In an increasingly divided world, Chinese artist Ai WeiWei wants to reclaim the physical barriers that keep us apart.
This October, Ai will erect over 100 fences across the boroughs of Manhattan, Brooklyn and Queens, collectively called “Good Fences Make Good Neighbors.” Created with New York City’s Public Art Fund, the project was inspired by the ongoing immigration crisis and the fight over the U.S.-Mexico border wall, and will reclaim the metal wire fence as the raw material for his art.
“Ai will create striking installations that draw attention to the role of the fence as both a physical manifestation and metaphorical expression of division,” the Public Art Fund said in a statement. “In this way, he will explore one of society’s most urgent issues, namely the psychic and physical barriers that divide us, which is at the heart of debates about immigration and refugees today.”
“Good Fences Make Good Neighbors” will be on view Oct. 12-Feb. 11, 2018 in “unexpected urban contexts” like rooftops, alleys, bus shelters and more “as if growing out of the existing urban landscape, while also changing how we perceive our environment.

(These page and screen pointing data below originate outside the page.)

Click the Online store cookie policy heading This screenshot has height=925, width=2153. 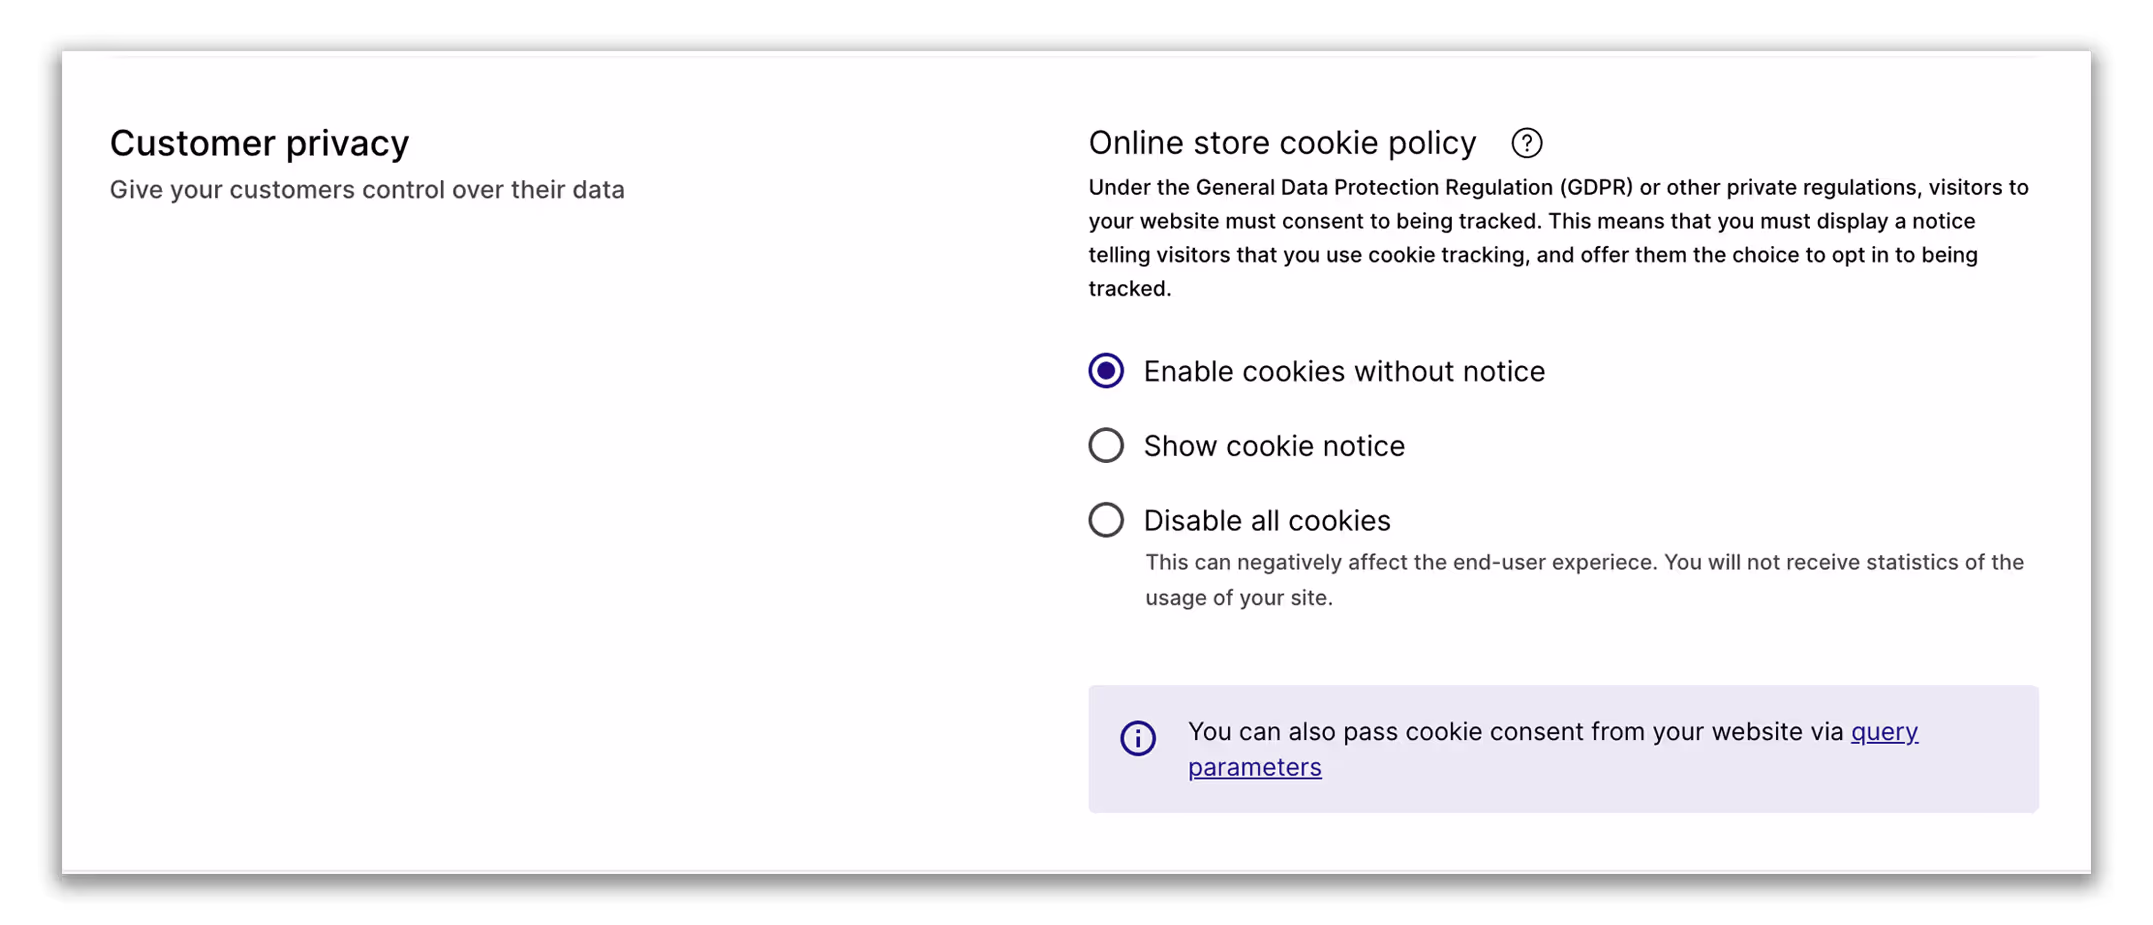coord(1282,143)
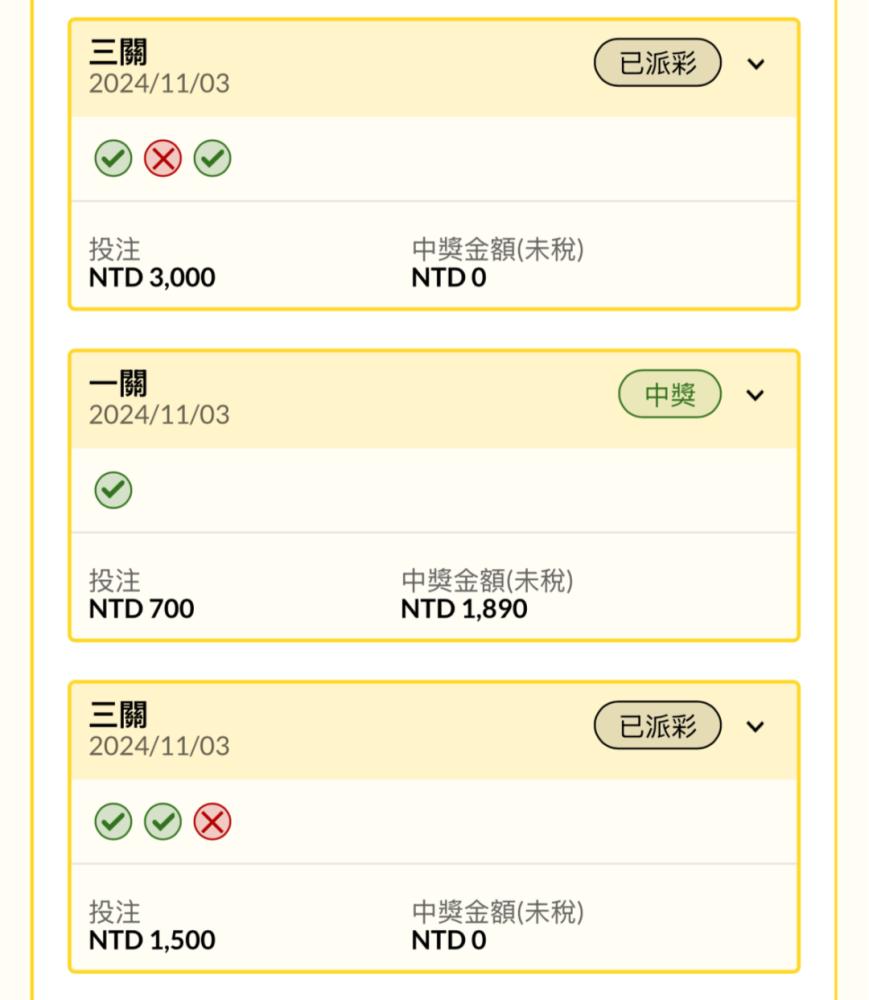Screen dimensions: 869x1000
Task: Click 已派彩 badge on the NTD 1,500 bet
Action: coord(657,727)
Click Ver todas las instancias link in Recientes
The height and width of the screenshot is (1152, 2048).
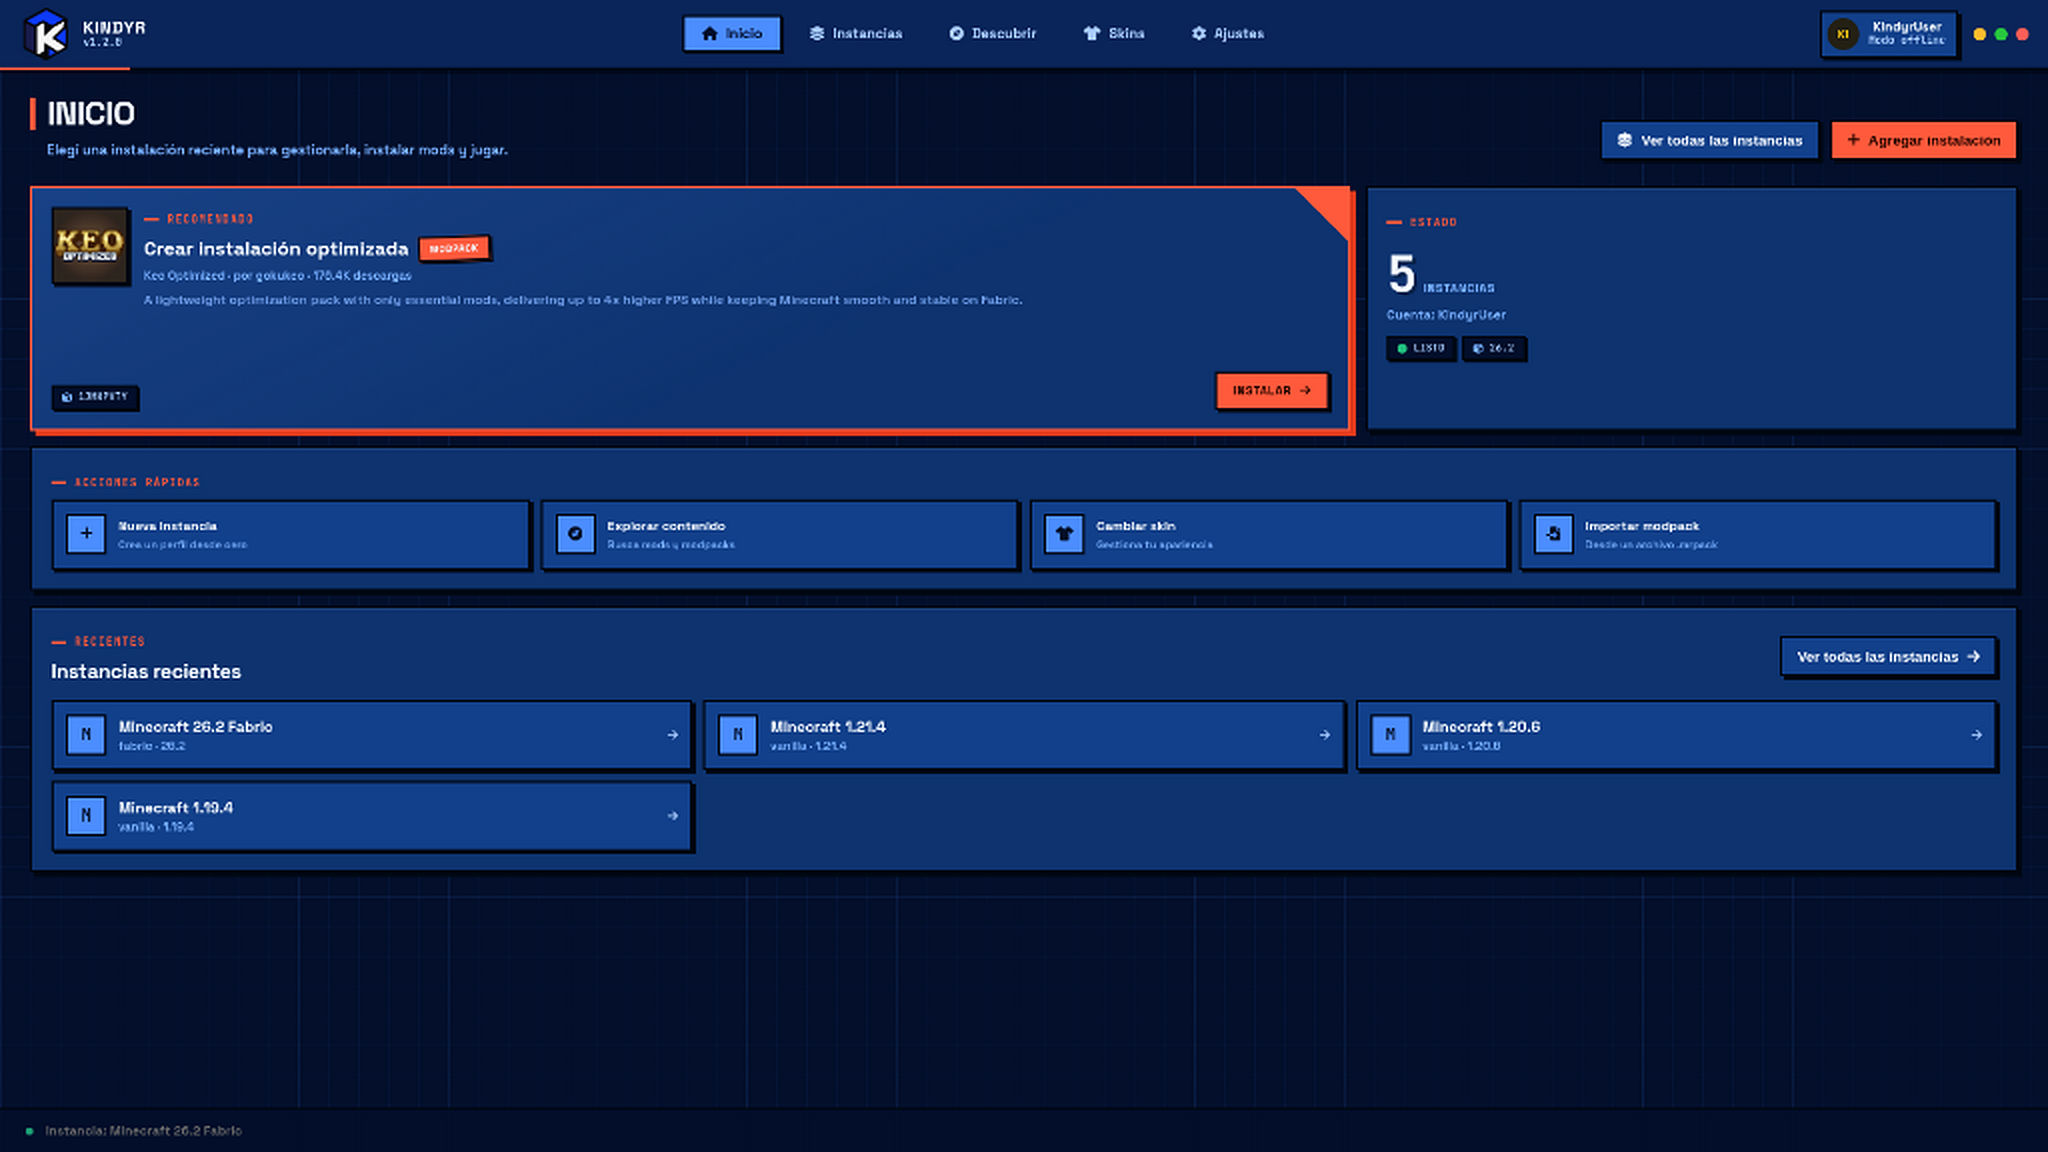[1888, 657]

Rather than impeding daily life, the fences will serve as powerful metaphors in a city that has long served as a gateway to the United States for millions of immigrants.”
The sites including Essex Street Market on the Lower East Side, The Cooper Union at Astor Place, JCDecaux bus shelters in Brooklyn, Central Park’s Doris C. Freedman Plaza and Flushing Meadows-Corona Park in Queens.

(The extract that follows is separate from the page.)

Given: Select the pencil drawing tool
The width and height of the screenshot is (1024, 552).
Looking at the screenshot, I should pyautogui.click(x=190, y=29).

Ai is an immigrant himself who studied art at Parsons in the 1980s and was held as a political prisoner in China for fear of his cultural influence. His work has long focused on the plight of refugees, including an exhibit last fall called “Laundromat” of clothes and personal items he salvaged from an abandoned refugee camp on the Greece-Macedonia border.

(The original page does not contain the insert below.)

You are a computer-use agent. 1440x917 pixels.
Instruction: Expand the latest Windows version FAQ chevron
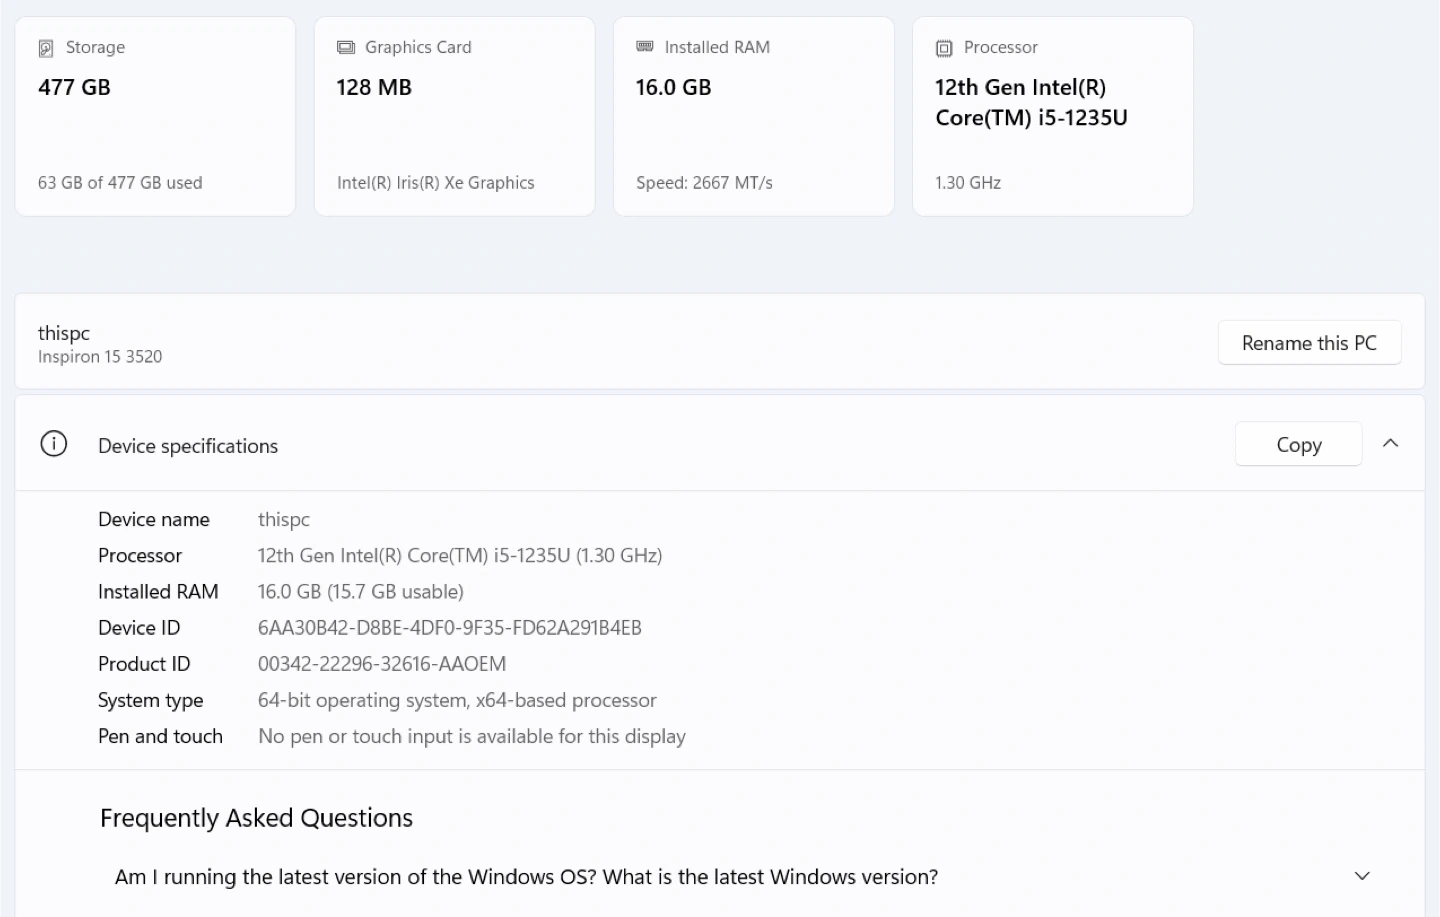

Fences, Ai said in a statement, are “a tool in the vocabulary of political landscaping,” meant to evoke notion of borders and security. “Good Neighbors” is about remembering that, ultimately, this notion is artificial: “What’s important to remember is that while barriers have been used to divide us, as humans we are all the same. Some are more privileged than others, but with that privilege comes a responsibility to do more.”